THE EXERCISE
Rewrite the records from the start through the line containing "Action: [x=313, y=456]", replacing "icon" with "button" and keeping everything else the same. Leave the pictures out.

=== MATERIAL SUPPLIED ===

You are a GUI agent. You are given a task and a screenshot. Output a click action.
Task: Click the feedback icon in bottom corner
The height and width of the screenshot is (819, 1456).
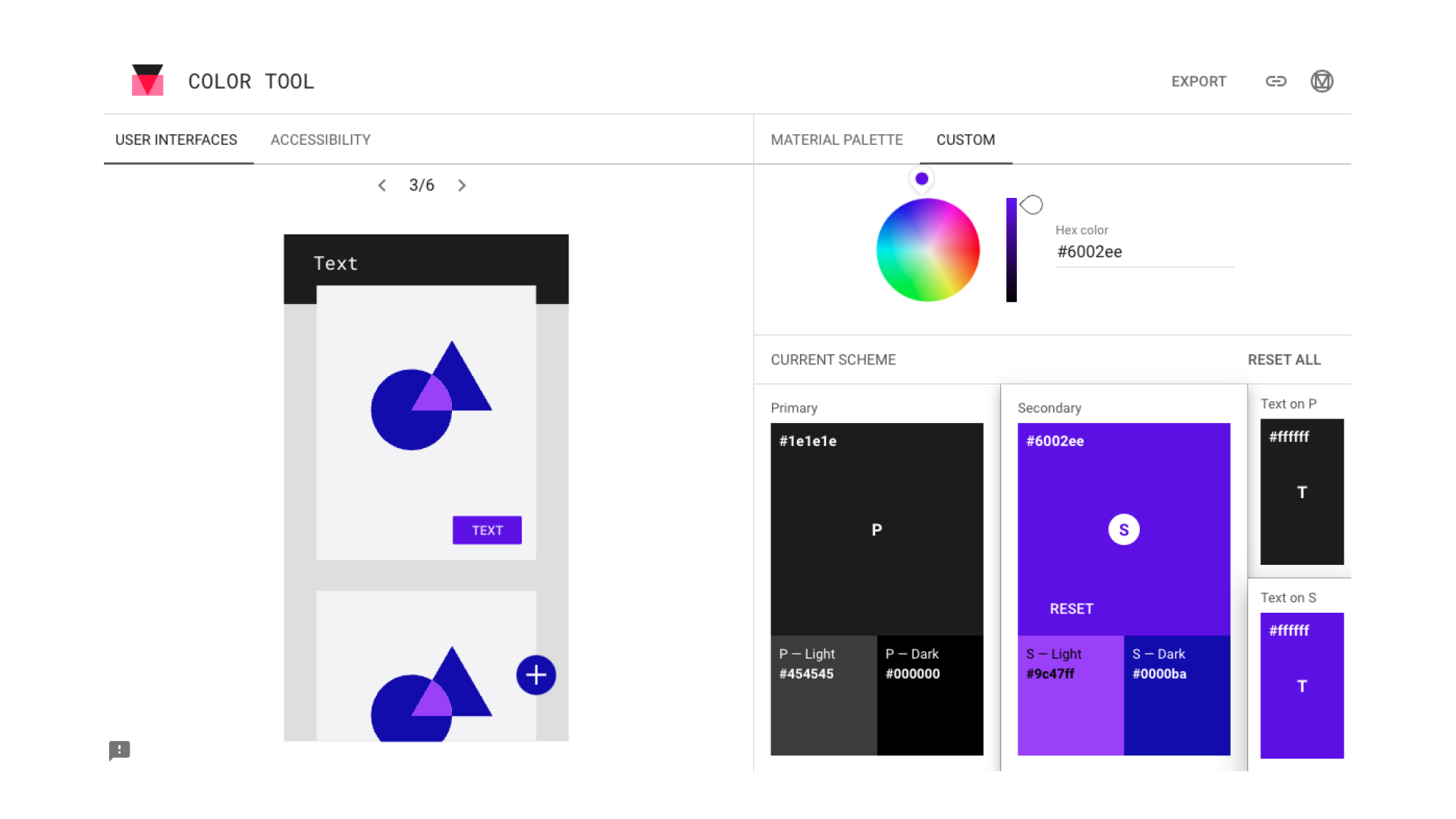(x=120, y=750)
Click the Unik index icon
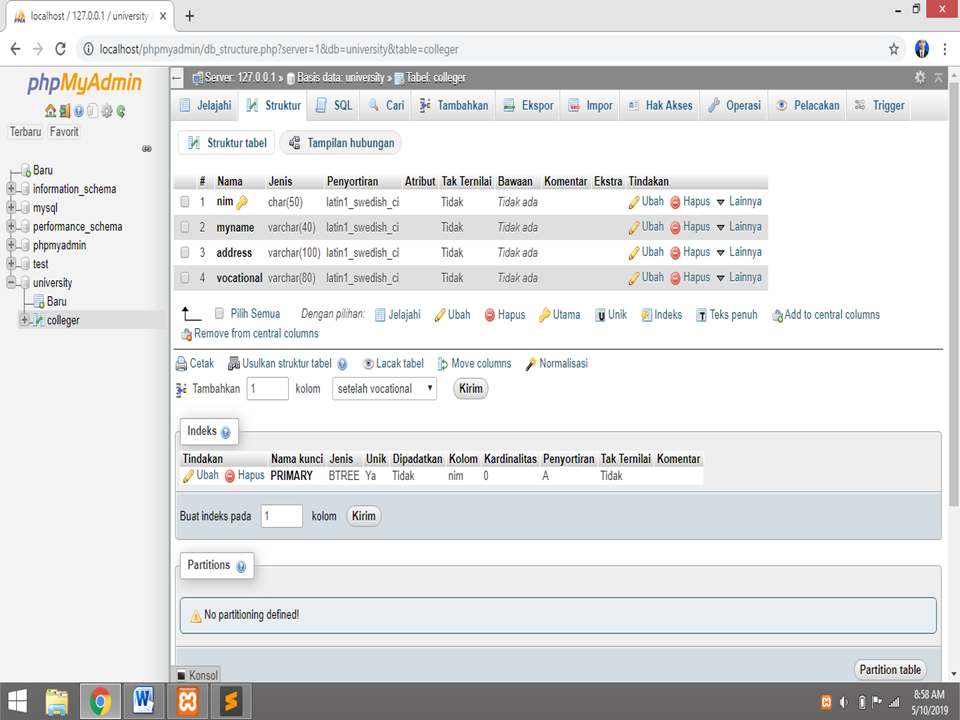Screen dimensions: 960x720 (601, 314)
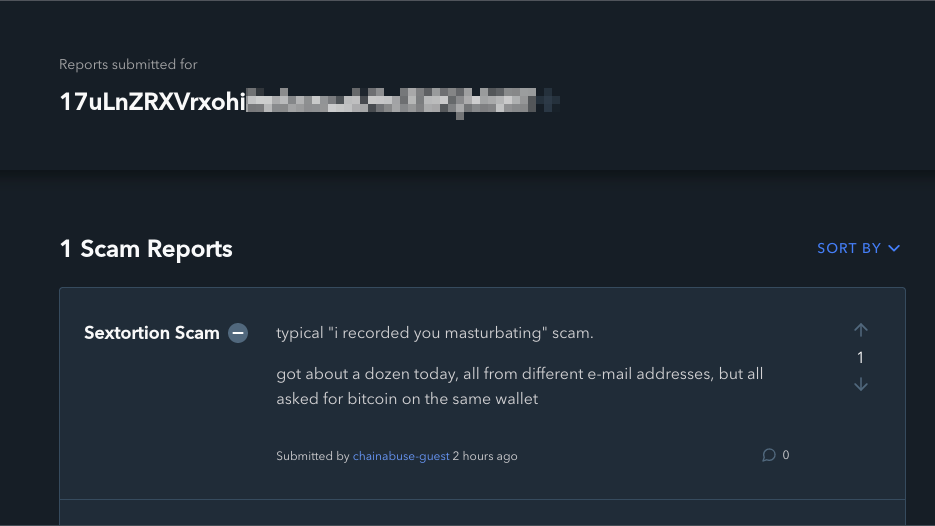
Task: Click the "Submitted by" text
Action: [x=313, y=456]
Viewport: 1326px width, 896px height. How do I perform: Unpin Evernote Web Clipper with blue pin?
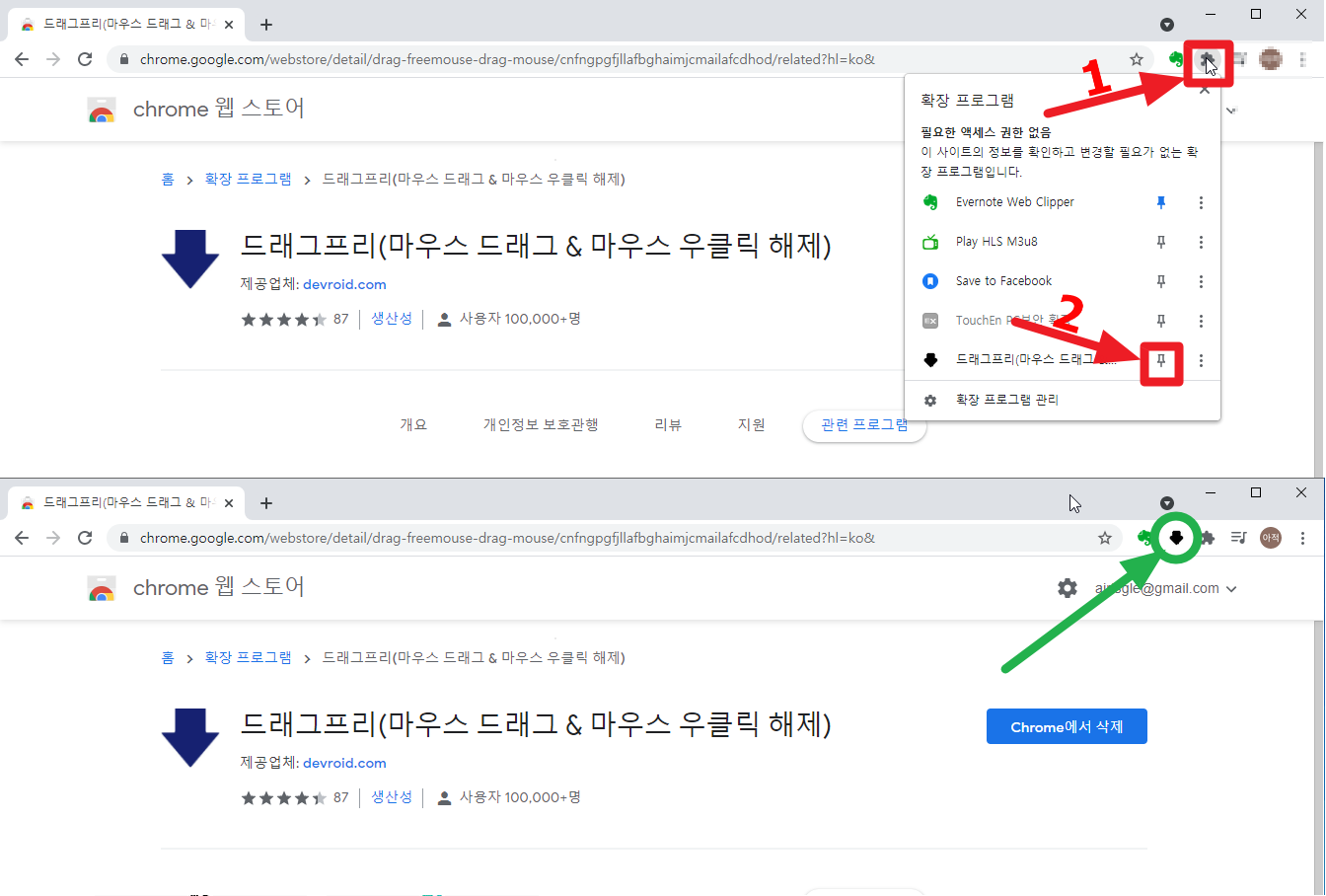[x=1161, y=202]
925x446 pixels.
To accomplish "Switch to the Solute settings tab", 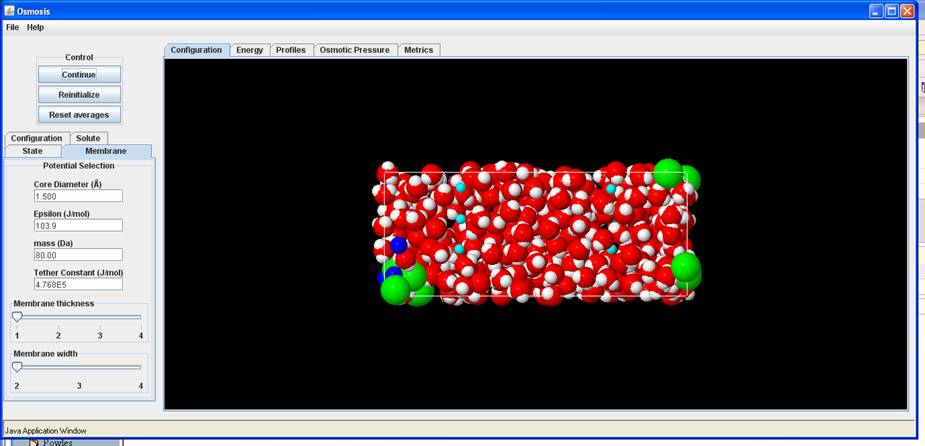I will tap(88, 138).
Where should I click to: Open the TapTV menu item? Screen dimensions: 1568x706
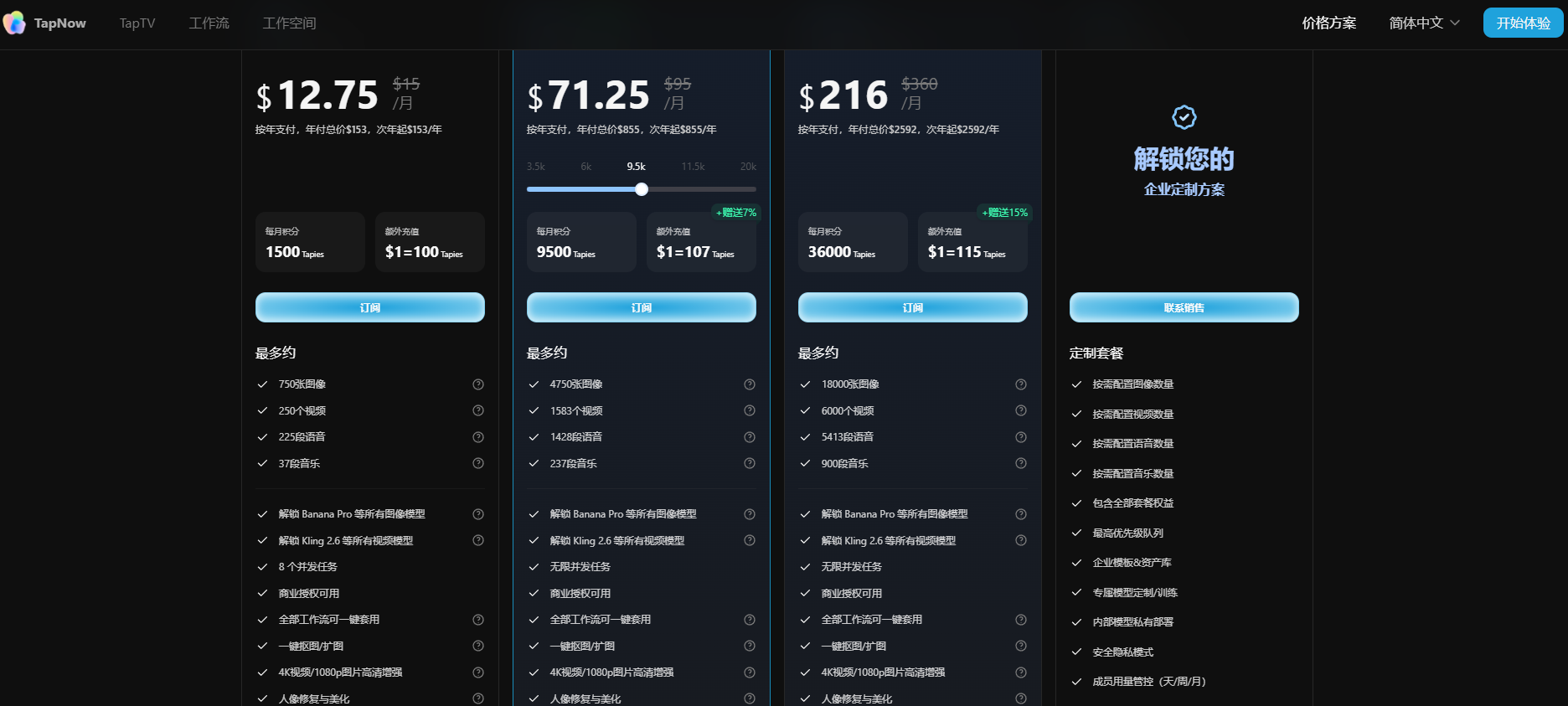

===

ANSWER FOR THIS EXERCISE
You are a GUI agent. You are given a task and a screenshot. Output a click action.
Task: Click the feedback button in bottom corner
The height and width of the screenshot is (819, 1456).
(x=120, y=750)
Click the Unik index button
Screen dimensions: 960x720 (601, 314)
Task: Click the "Submitted by" text
Action: [x=313, y=456]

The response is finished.